Des saveurs d’Israël par petites bouchées
Le couple a collaboré à de nombreux projets artistiques au cours des 25 dernières années. Lorsqu’ils sont arrivés en Israël, Igor raconte qu’ils ont été surpris par les fruits tropicaux et par leur différence avec les fruits de Biélorussie. Ils ont décidé de représenter le même fruit – des bananes et des figues, par exemple – sur des supports différents. Igor travaille avec des crayons de couleur et Lidia avec de la peinture à l’huile, ce qui a donné lieu à une série d’œuvres communes intitulée « Tastes of Israel » (« Des saveurs d’Israël »).

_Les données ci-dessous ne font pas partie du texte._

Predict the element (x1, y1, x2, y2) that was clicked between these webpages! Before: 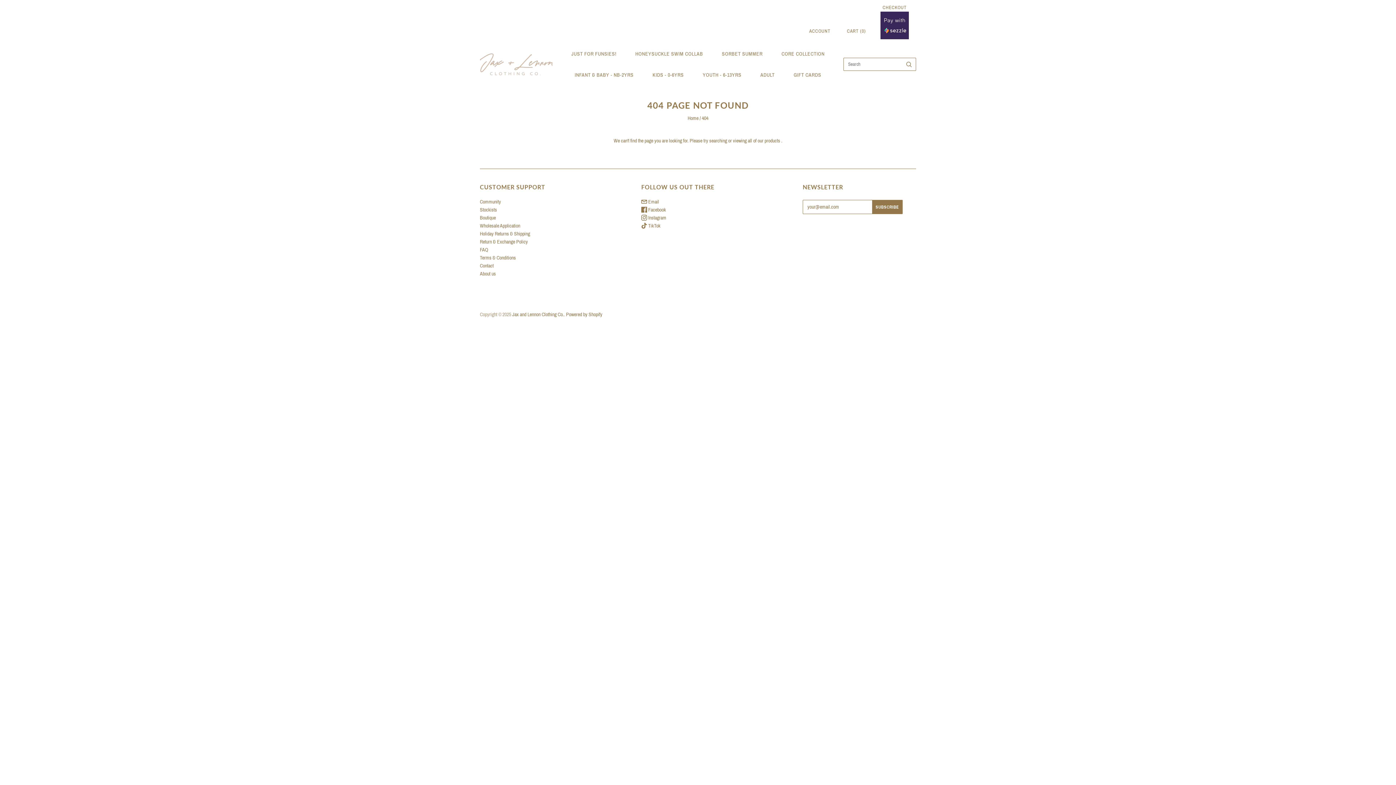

Saatchi Art présente actuellement les peintures d’Igor. Les œuvres du couple ont fait l’objet de nombreuses expositions collectives, dont une à Nahariya avec un autre artiste russe, Alexander Makarov, dans le cadre d’une exposition consacrée à « l’Histoire de trois artistes qui ont trouvé leur voie en Israël ». Les Katliarski ont également exposé dans la galerie de la ville, avec le soutien de la mairie.
Le couple espère créer un centre d’art à Nahariya où il pourra organiser des expositions d’artistes différents et donner des cours.

Les Katliarski se consacrent à la création d’œuvres d’art destinées à rendre la réalité visuelle des gens un peu plus douce.
« J’aimerais beaucoup que les miklatim ne soient jamais utilisés aux fins pour lesquelles ils ont été conçus », a déclaré Lidia.
L’intérieur d’un miklat ressemble à tous les abris : sinistre, sombre et inquiétant. Mais à l’extérieur, il y a une scène tropicale fleurie aux couleurs vives. Les passants peuvent faire semblant, ne serait-ce qu’un instant, d’être en présence du dernier cri en matière d’art urbain mobile.